夏音禾心里发冷。她终于明白傅沉舟的恐惧从何而来——他亲眼看着父亲用“爱”的名义杀人,还被告知这是对的。
“所以你教给我的,就是这些?”傅沉舟声音很低,“爱一个人,就要完全拥有,否则不如杀了她?”
“没错。”傅明远身体前倾,盯着傅沉舟,“儿子,我看得出来,你跟老子一样。你旁边这小姑娘,你也想锁起来,对吧?怕她跑,怕她不要你,对不对?”
傅沉舟脸色一白。
“我猜对了。”傅明远笑得更得意,“不愧是我儿子,骨子里流的是一样的血。我告诉你,别挣扎了,你就是我,我就是你。迟早有一天,你也会……”
“我不会。”傅沉舟突然站起来,声音很大,在安静的探视室里格外刺耳。
傅明远被吓了一跳,但很快又笑了:“不会?那你现在在干什么?带着她来见老子,不就是想证明你跟我不一样吗?可你心里清楚,你跟我一模一样。失眠,头疼,控制欲……这些都是我给你的,你甩不掉。”
傅沉舟身体在发抖。夏音禾站起来,握住他的手,发现他手心全是冷汗。
“傅教授,我们走吧。”她轻声说。
傅沉舟没动,只是盯着傅明远,眼神像要杀人。
“对,走吧。”傅明远笑得更开心,“回去好好看着你的小女朋友,别让她跑了。不过跑也没用,你迟早会把她抓回来,像我抓你妈一样。”
“够了。”夏音禾开口,声音不大,但很冷。
傅明远看向她,眼神轻佻:“小姑娘,我劝你早点跑。我儿子现在还能装一装,等哪天他装不下去了,你就是下一个傅婉之。”

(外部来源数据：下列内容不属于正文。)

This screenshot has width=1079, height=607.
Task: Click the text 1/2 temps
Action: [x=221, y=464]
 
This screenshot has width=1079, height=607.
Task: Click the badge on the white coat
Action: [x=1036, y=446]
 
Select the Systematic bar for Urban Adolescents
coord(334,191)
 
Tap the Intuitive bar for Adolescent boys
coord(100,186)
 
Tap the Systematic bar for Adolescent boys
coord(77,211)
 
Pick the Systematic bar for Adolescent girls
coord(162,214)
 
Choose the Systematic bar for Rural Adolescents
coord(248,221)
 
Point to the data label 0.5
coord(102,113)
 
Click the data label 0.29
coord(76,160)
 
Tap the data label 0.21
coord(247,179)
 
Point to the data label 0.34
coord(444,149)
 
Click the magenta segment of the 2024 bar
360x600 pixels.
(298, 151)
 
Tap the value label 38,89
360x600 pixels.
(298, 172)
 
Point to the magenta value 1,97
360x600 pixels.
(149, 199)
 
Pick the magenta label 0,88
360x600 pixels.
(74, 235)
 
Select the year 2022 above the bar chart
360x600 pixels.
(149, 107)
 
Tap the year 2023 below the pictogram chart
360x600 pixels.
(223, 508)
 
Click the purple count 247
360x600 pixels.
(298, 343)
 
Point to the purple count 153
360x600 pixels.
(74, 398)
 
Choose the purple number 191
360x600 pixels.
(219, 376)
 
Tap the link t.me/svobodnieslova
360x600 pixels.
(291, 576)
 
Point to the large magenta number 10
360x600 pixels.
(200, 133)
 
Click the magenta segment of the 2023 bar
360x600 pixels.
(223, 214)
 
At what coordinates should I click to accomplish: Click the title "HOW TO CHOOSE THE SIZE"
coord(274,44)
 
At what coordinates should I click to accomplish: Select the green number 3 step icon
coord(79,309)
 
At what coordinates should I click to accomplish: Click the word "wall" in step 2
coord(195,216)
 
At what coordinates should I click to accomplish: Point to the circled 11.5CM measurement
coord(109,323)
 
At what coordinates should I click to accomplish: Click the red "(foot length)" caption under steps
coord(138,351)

夏音禾没理他,拉着傅沉舟往外走。傅沉舟像木头一样,任由她拉着。
走到门口时,傅明远突然喊了一声:“沉舟!”
傅沉舟停下,没回头。
“记住老子的话,”傅明远声音透过对讲机传来,带着诡异的温柔,“爱一个人,就要完全拥有。否则,不如杀了她。”
傅沉舟身体猛地一颤,甩开夏音禾的手,冲了出去。
监狱外,傅沉舟扶着墙,弯腰干呕。他脸色惨白,额头全是冷汗,身体抖得像风中落叶。
夏音禾跑过去,轻轻拍他的背:“傅教授,没事了,我们出来了,没事了。”
傅沉舟直起身,靠在墙上,闭着眼,大口喘气。
“他说的对。”他突然开口,声音沙哑,“我跟他一模一样。失眠,头疼,控制欲……都是他遗传给我的,我甩不掉。”